Their conversation is bare. Simple. Federico tells Salvador about his current life in distant Buenos Aires. His restaurant. His kids. His parents. But from time to time, there is a spark between the two in the form of brief moments that allude to a shared past, when Salvador says, ”I needed Madrid. I also needed you. But not in that state.” And Federico replies, ”Love is not enough to save the person you love. You say it in your monologue.” 

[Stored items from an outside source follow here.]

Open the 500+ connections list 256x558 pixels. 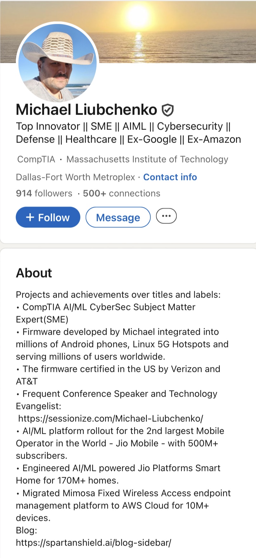[121, 193]
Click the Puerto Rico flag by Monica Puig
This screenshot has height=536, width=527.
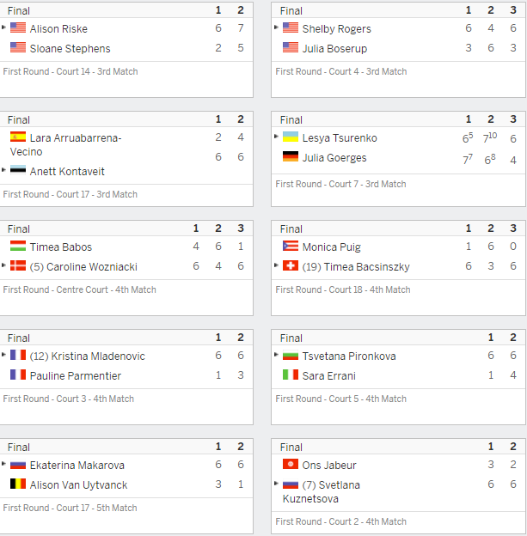(291, 246)
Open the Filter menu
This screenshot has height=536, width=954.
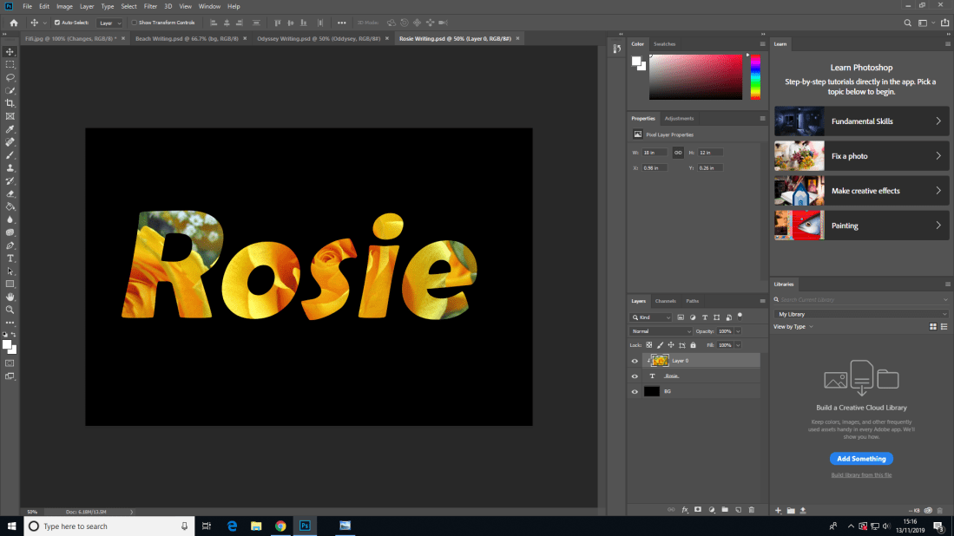[150, 6]
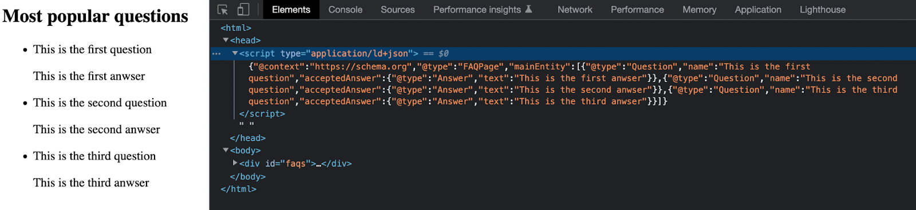
Task: Click the Performance insights flask icon
Action: coord(529,9)
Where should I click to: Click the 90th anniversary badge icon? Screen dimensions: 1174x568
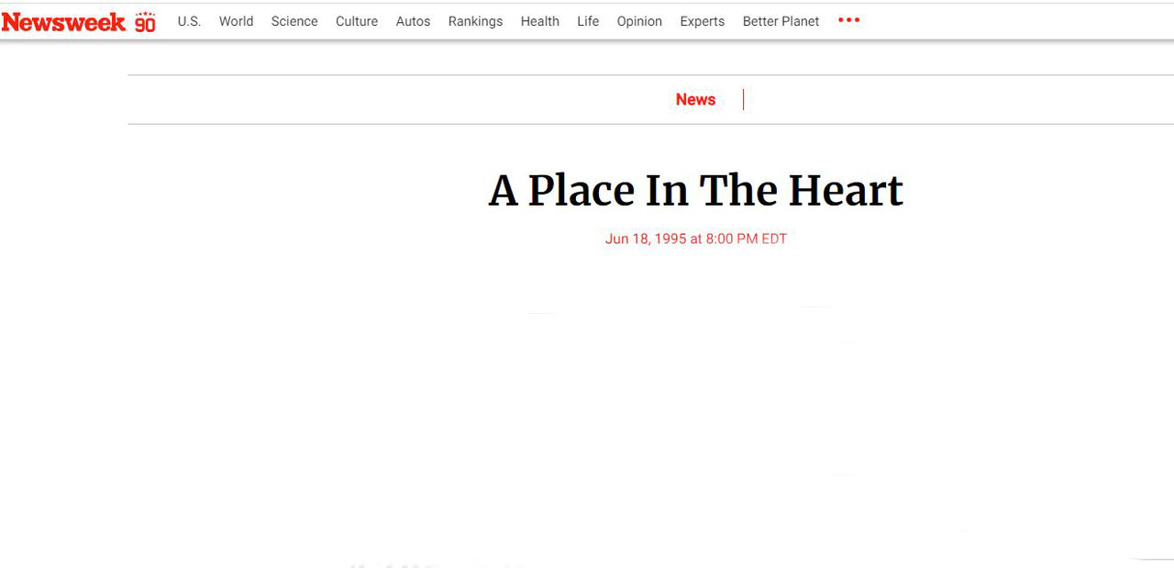click(145, 22)
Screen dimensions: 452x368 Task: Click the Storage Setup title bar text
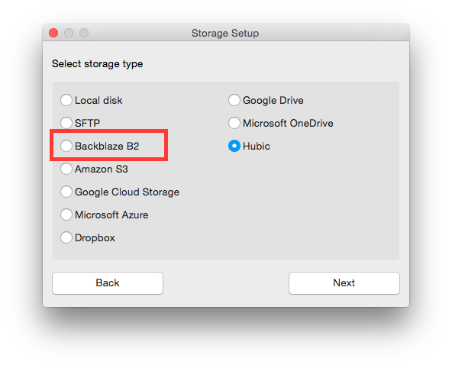click(225, 33)
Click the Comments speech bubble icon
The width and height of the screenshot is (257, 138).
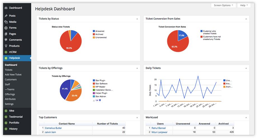pyautogui.click(x=6, y=40)
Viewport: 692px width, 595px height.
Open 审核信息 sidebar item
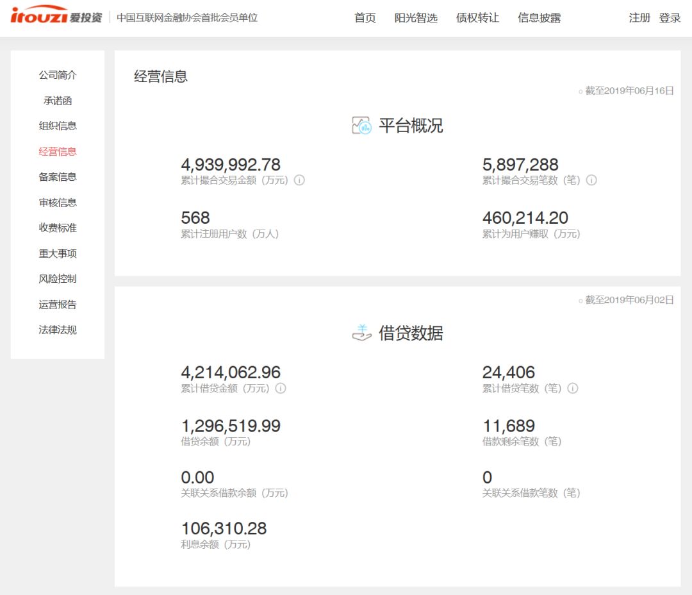pos(58,203)
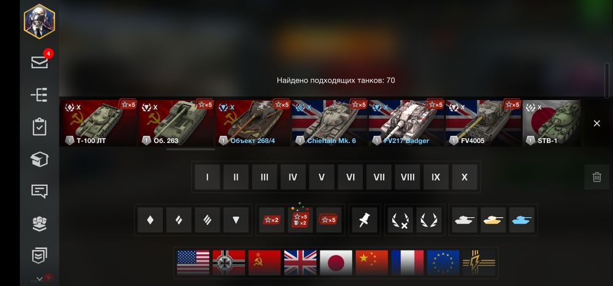This screenshot has height=286, width=613.
Task: Select the FV4005 tank card
Action: click(x=483, y=123)
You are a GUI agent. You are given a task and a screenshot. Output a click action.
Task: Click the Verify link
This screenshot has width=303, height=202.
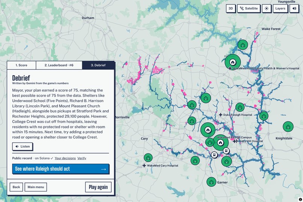pos(82,158)
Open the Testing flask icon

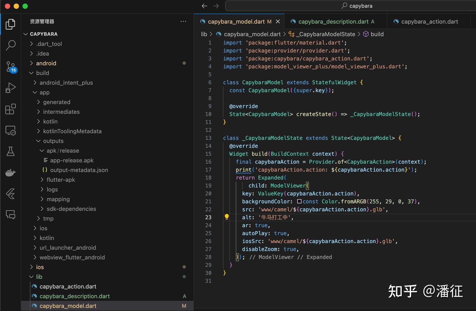coord(11,152)
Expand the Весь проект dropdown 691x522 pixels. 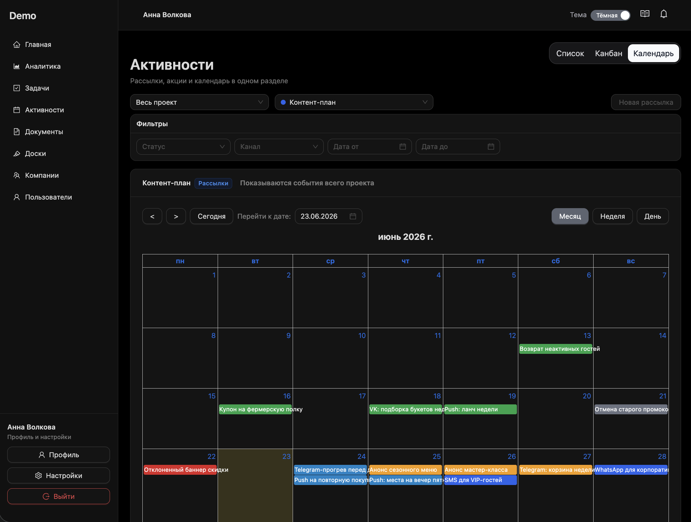coord(200,102)
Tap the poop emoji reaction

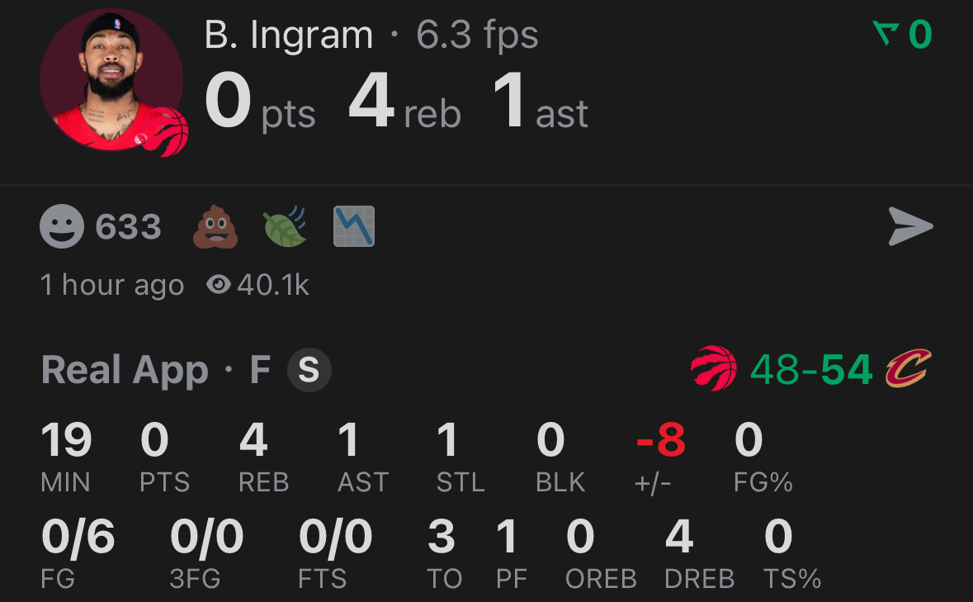tap(215, 226)
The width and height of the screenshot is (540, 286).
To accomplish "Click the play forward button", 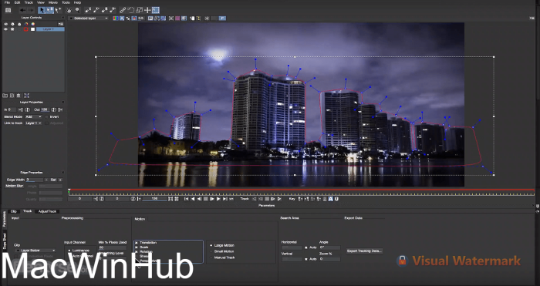I will 218,199.
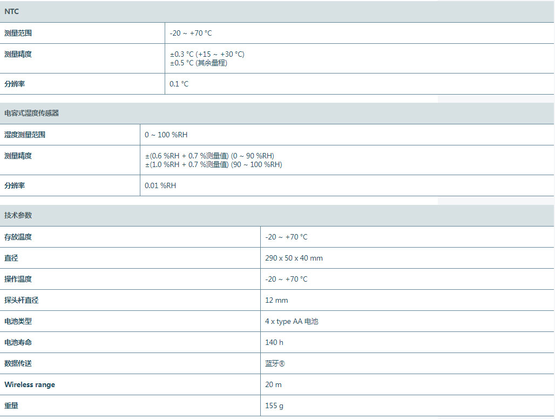Click the ±(1.0 %RH + 0.7 %测量值) line
The image size is (555, 419).
pos(213,164)
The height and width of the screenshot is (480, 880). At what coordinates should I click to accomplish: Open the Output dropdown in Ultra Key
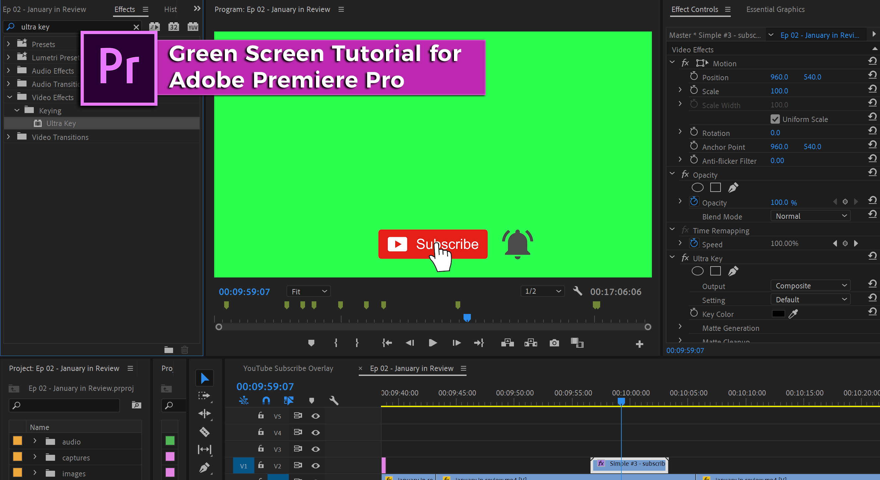(810, 285)
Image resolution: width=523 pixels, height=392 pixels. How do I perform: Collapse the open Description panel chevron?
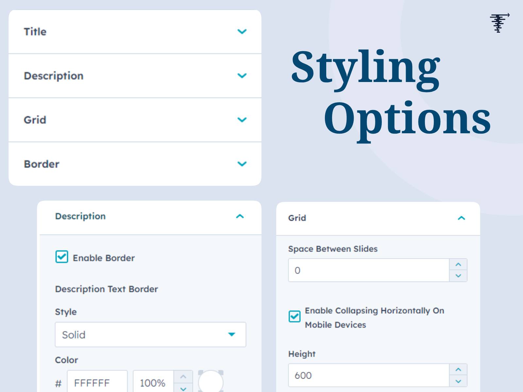[240, 216]
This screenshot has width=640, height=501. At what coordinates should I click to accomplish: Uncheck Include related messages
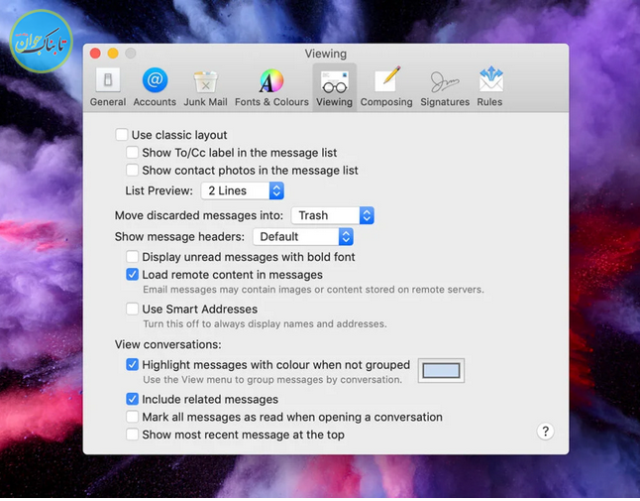pyautogui.click(x=133, y=399)
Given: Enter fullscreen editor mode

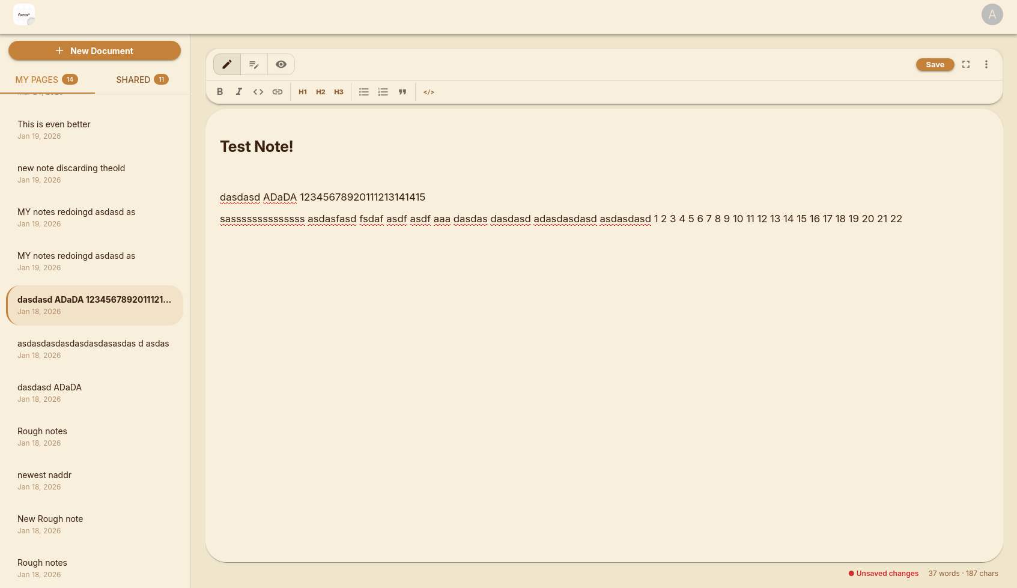Looking at the screenshot, I should pyautogui.click(x=966, y=64).
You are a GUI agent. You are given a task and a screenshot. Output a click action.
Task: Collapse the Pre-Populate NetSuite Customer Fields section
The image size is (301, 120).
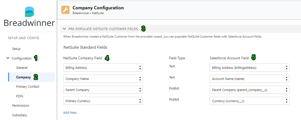click(x=64, y=29)
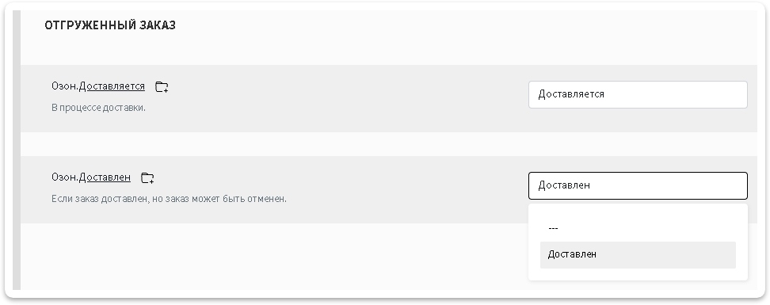Choose Доставлен in the dropdown list
The image size is (770, 305).
coord(638,254)
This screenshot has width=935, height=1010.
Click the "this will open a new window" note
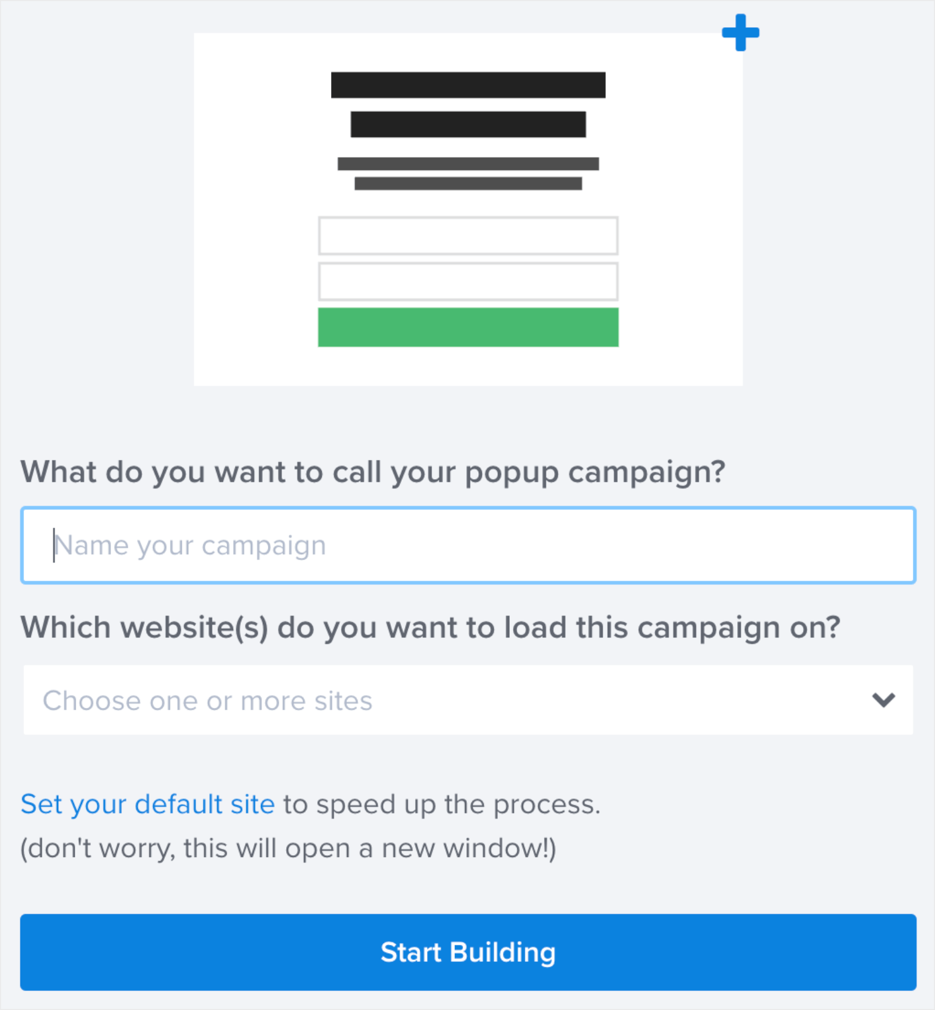point(288,849)
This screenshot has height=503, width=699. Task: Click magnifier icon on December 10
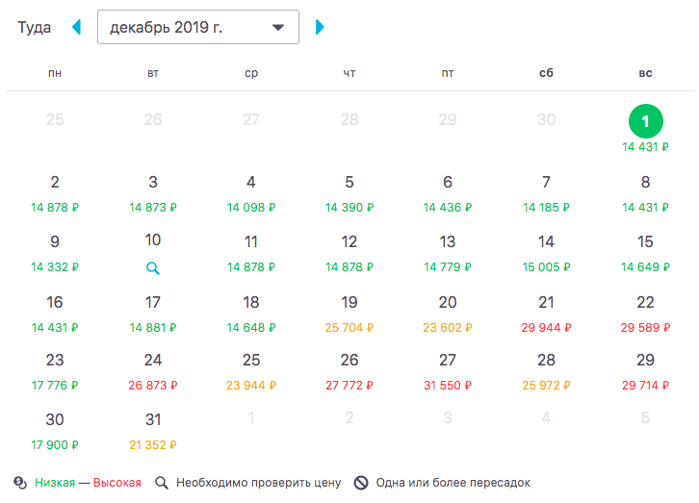(153, 268)

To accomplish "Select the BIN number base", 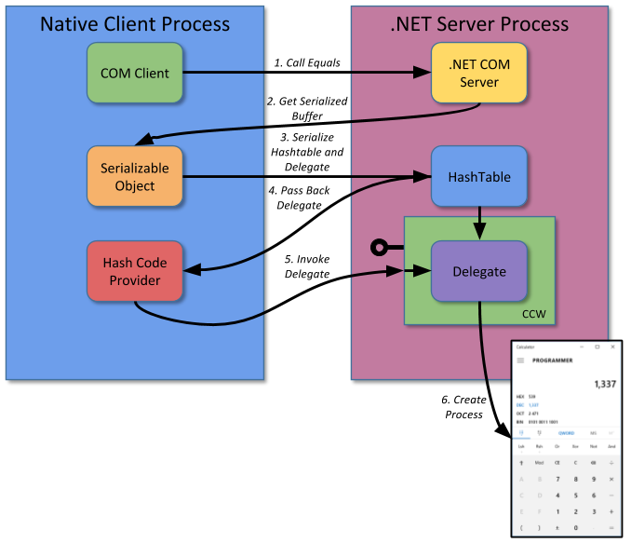I will [x=520, y=421].
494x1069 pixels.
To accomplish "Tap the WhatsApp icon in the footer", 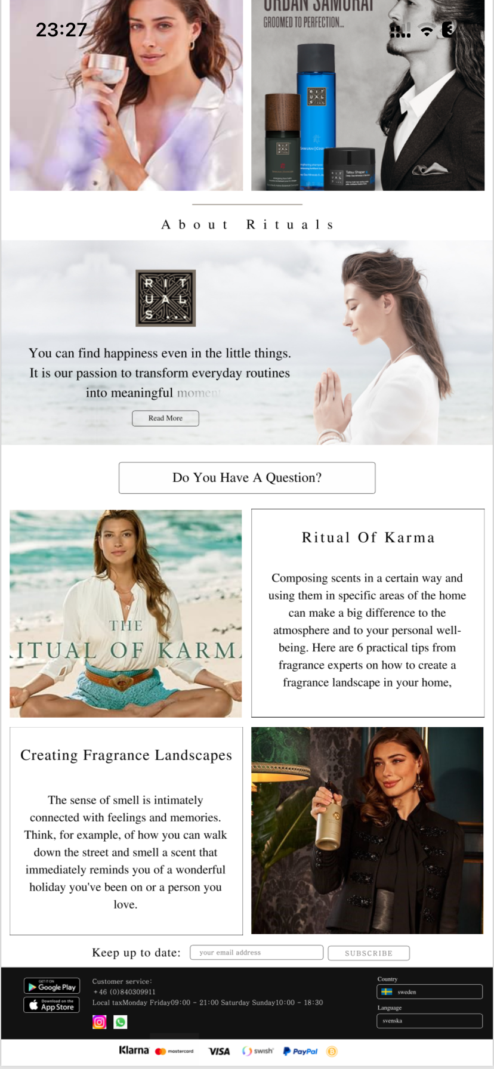I will tap(121, 1022).
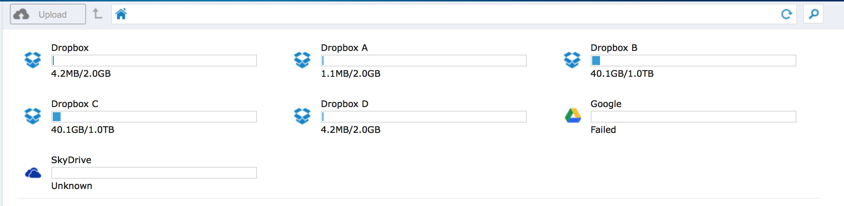The image size is (844, 206).
Task: Select the SkyDrive label text
Action: coord(71,160)
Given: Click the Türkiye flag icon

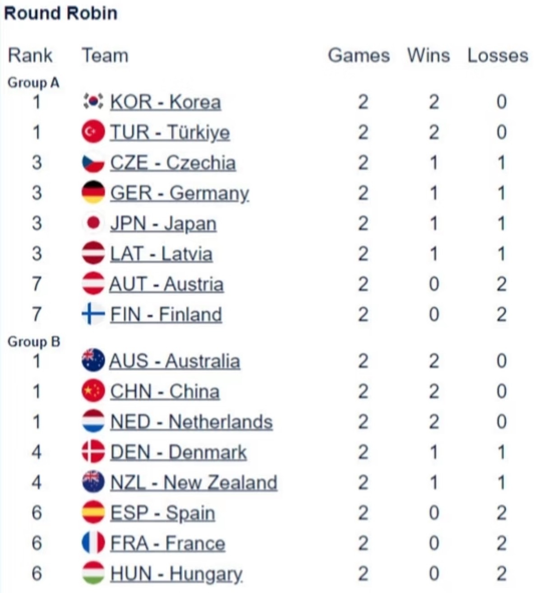Looking at the screenshot, I should pos(93,132).
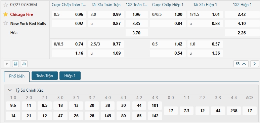Toggle favorite star for New York Red Bulls

(6, 23)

Almodovar proceeds to unravel the love story through the acknowledgment of the audience’s intelligence. Like any good filmmaker, he believes the viewer is up to the challenge of putting the pieces from the monologue together without having the characters explicitly have to re-tell their backstory. The weight of how much this scene means is entirely up to you to figure out for yourself. When Salvador says, ”You didn’t interrupt anything, Federico. On the contrary, you filled my life like nothing and nobody has filled it until now,” it hits particularly strong, because by now we’ve witnessed how empty and trivial Salvador’s current life seems on the surface. Like a sudden plot twist, we are unexpectedly met with this rich, absorbing love story that has already taken place. We are only allowed to witness the remains of it. Almodovar achieves this without the use of flashbacks perhaps because the past Salvador and Federico have shared is better to be re-lived in the present as it is. Live the moment, not the memory (which, ironically enough is something that Salvador does throughout the entire film, except for this scene.)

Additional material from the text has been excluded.